Fernando Resende Cavalcante 10 de agosto de 2023

Nos dias atuais, o mercado de apostas esportivas vem operando de maneira extremamente selvagem no Brasil. Em contrapartida, há duas áreas que poderiam auxiliar no controle dessa selvageria, mas não têm atuado. Uma é a ciência. A outra é o poder público. Mas comecemos falando das características selvagem desse negócio.

Desde a permissão das apostas esportivas, esse mercado cresce constantemente na Austrália, na Espanha, no Reino Unido[1] e no Brasil, onde ele é permitido desde 2018, pela Lei 13.756, sancionada pelo ex-presidente, Michel Temer. De lá pra cá, não há jogo de futebol em que nós não sejamos bombardeados pelas mais diversas propagandas de empresas que comercializam apostas no esporte. Elas estão nas placas na beira dos gramados, nas camisas dos nossos clubes e nos intervalos das transmissões. Independentemente de onde você acompanhe um jogo de futebol, seja no estádio, seja na televisão, seja no rádio, você será, inevitavelmente, influenciado por tais propagandas, estreladas por atletas, ex-atletas, comentaristas e influenciadores digitais. E elas, sem sombra de dúvidas, dão resultado.

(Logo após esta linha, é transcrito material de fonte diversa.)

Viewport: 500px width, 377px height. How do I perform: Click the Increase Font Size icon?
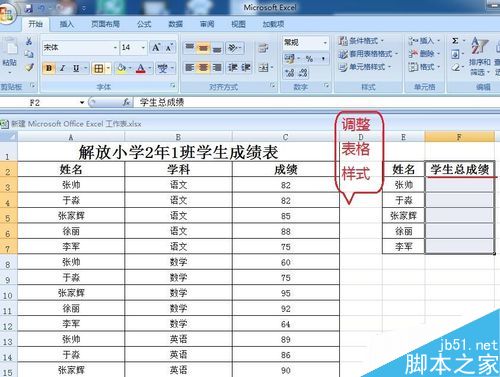pos(156,48)
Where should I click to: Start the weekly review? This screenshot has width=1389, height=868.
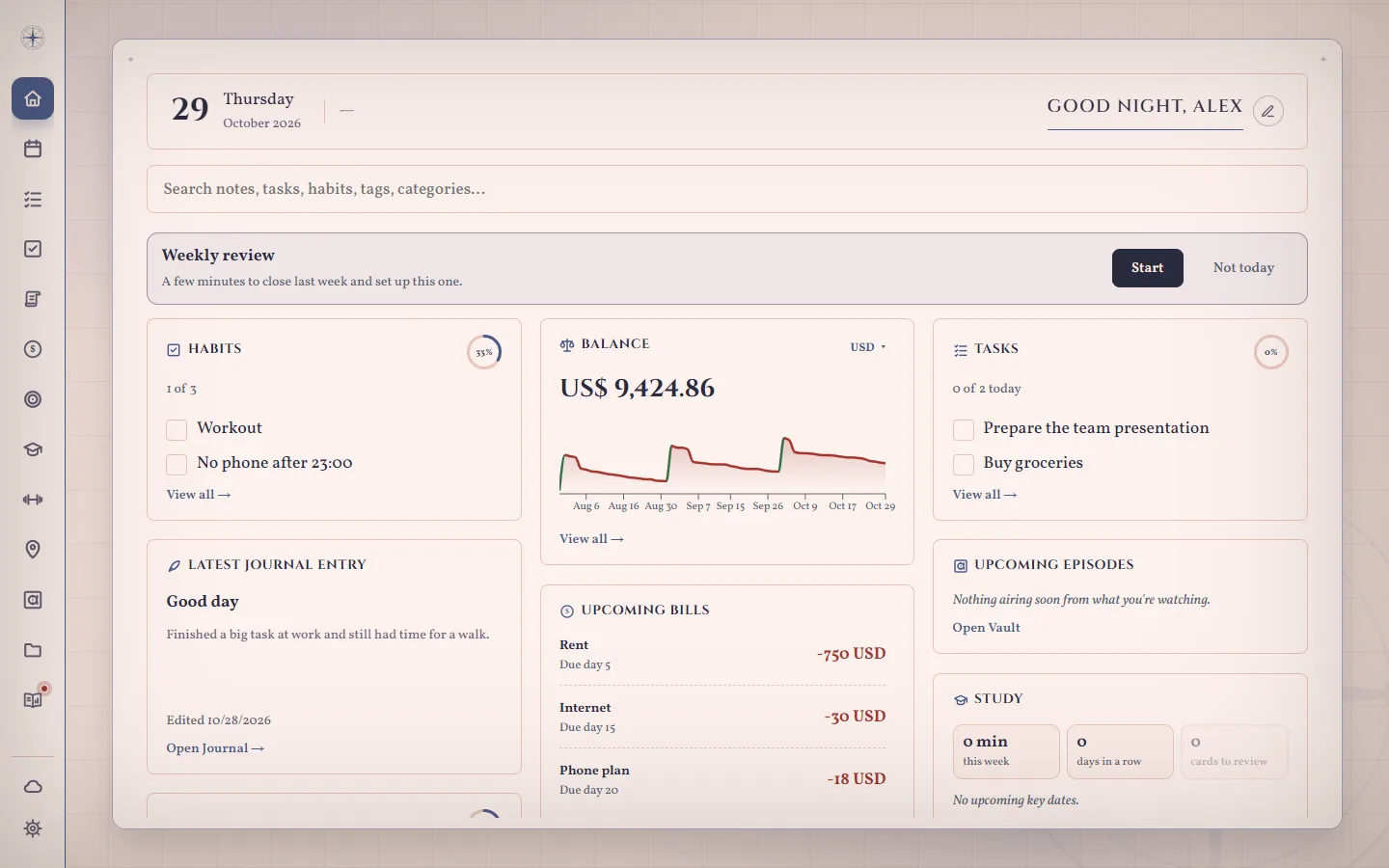[x=1147, y=268]
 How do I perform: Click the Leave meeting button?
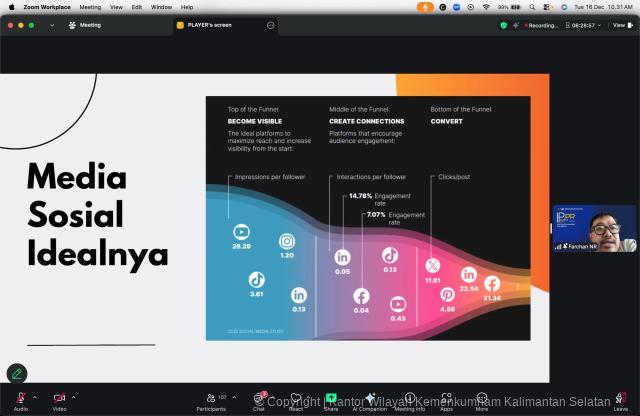620,398
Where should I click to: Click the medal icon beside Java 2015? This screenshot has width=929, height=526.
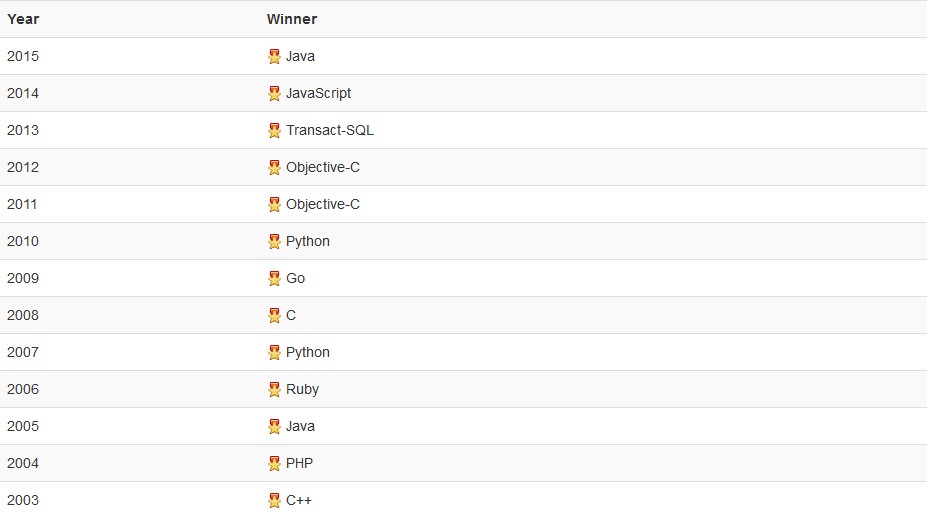[x=274, y=57]
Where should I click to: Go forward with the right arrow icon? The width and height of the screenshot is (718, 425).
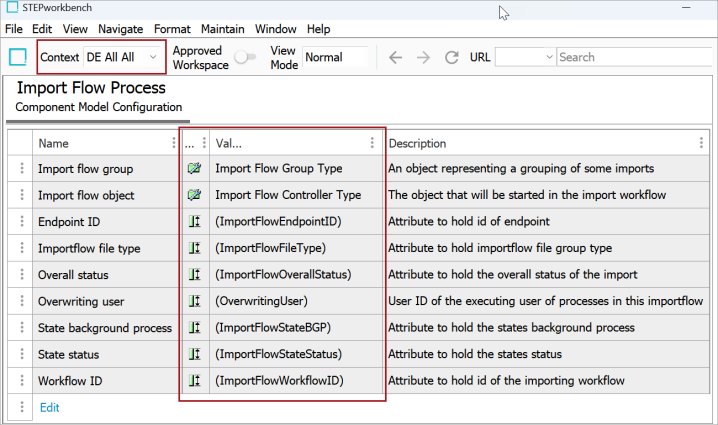[x=424, y=57]
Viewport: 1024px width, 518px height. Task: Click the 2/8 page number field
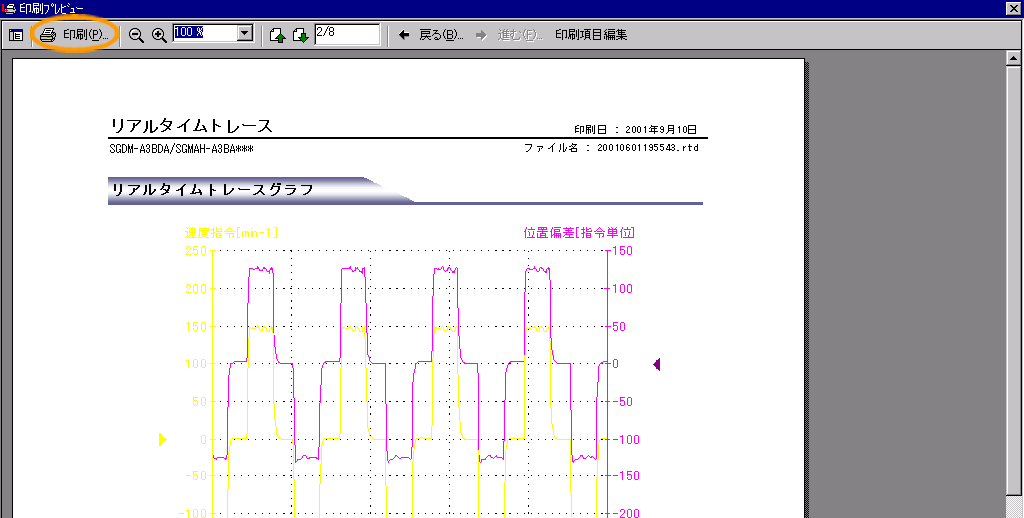[346, 34]
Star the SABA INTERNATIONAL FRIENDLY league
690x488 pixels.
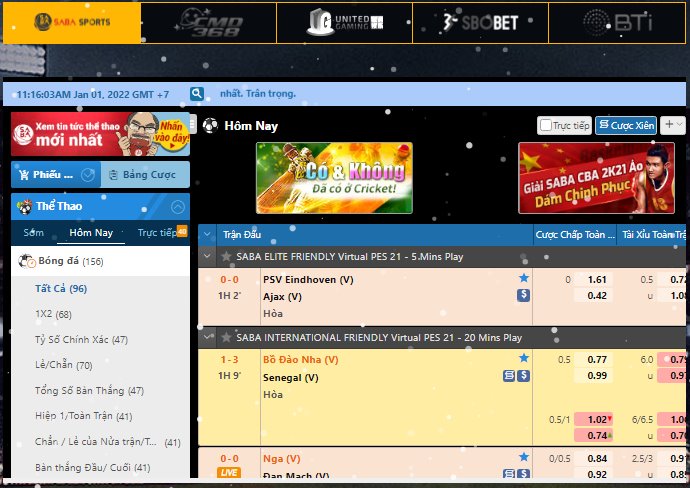pos(227,338)
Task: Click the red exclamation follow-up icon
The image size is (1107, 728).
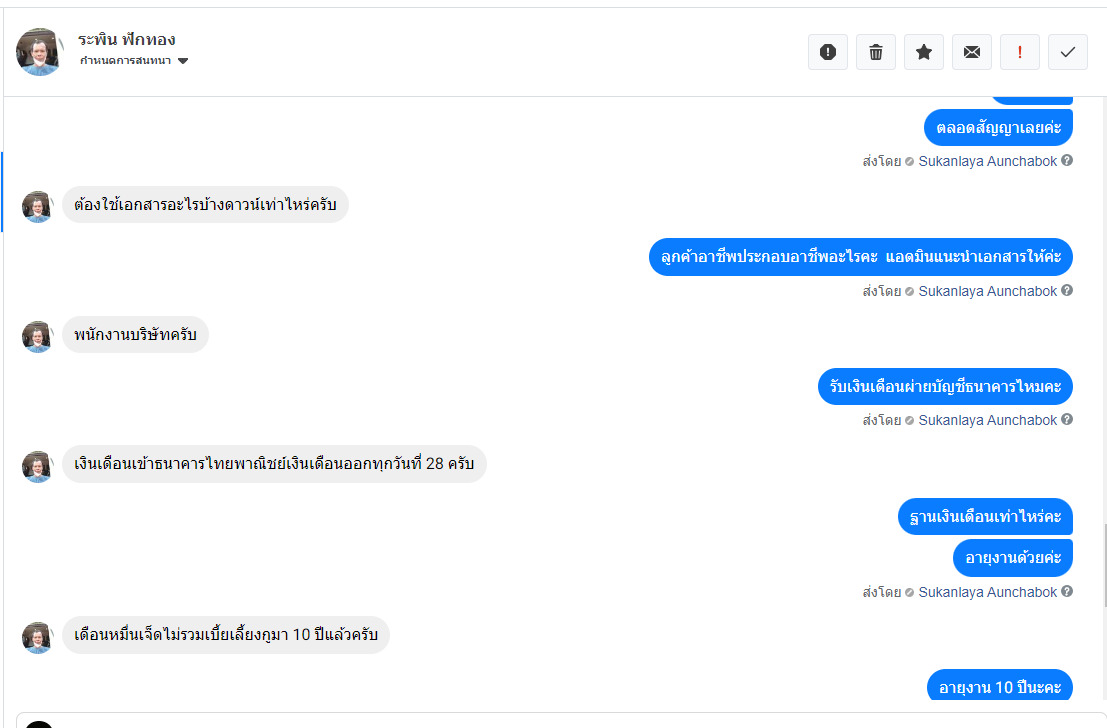Action: click(1020, 52)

Hoje, o mercado de apostas esportivas movimenta em torno de 150 bilhões no Brasil[2] e de acordo com estimativas da empresa SimilarWeb, o país lidera o ranking mundial de acessos a esses sites, com 3,193 bilhões no ano de 2022[3]. Em acréscimo, atualmente, existem aproximadamente 450 sites de apostas esportivas no Brasil[4], e em 2023, somente o Cuiabá, dos 20 clubes que disputam a Série A do campeonato brasileiro, não é patrocinado por alguma casa de aposta esportiva. Ademais, o poder financeiro dessas companhias é tamanho, que a antiga Copa do Brasil, agora se denomina, Copa Betano do Brasil, o que nos ilustra a capacidade monetária de tais negócios.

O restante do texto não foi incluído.